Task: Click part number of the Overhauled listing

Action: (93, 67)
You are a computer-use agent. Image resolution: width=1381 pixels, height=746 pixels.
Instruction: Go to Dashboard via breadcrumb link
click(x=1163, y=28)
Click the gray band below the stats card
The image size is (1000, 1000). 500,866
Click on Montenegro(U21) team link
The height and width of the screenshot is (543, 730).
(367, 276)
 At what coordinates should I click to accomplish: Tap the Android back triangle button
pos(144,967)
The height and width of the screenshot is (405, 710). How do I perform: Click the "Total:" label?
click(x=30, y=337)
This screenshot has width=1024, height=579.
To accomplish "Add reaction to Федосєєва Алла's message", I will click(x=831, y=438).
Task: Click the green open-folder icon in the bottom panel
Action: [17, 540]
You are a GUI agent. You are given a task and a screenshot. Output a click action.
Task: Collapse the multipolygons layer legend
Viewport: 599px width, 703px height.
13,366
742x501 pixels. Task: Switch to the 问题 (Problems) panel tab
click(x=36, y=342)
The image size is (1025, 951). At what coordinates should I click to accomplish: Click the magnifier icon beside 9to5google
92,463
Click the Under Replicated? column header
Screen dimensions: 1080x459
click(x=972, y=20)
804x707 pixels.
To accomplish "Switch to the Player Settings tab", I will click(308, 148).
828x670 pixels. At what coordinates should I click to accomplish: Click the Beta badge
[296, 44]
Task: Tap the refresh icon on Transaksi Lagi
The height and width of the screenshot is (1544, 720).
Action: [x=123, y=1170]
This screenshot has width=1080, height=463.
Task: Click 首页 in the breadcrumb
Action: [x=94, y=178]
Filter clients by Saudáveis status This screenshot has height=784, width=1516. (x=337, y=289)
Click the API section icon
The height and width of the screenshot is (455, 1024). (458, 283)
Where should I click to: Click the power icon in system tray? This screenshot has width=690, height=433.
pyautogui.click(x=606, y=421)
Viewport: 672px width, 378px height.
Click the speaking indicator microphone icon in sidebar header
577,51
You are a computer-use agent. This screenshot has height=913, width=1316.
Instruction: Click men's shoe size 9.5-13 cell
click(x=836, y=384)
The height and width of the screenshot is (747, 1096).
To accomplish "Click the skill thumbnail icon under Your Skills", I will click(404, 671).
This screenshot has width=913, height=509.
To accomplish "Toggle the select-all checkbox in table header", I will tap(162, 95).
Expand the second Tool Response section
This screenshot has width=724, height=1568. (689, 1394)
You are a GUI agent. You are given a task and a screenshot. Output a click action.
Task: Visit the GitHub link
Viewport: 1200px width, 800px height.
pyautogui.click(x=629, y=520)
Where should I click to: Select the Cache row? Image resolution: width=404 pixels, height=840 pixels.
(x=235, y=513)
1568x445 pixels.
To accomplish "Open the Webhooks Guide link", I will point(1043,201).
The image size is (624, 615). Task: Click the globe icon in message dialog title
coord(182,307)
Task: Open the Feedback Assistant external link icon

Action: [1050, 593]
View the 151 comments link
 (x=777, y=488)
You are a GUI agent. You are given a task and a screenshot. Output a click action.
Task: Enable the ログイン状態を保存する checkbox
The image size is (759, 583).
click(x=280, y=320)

◇ ◇ ◇ ◇

• _What is needed_: Extract from the data every line where "computer" shows up.

• _Result for this task_:
You are a computer-use agent. Image resolution: width=1381 pixels, height=746 pixels.
You are a computer-use agent. This screenshot has height=913, width=1316.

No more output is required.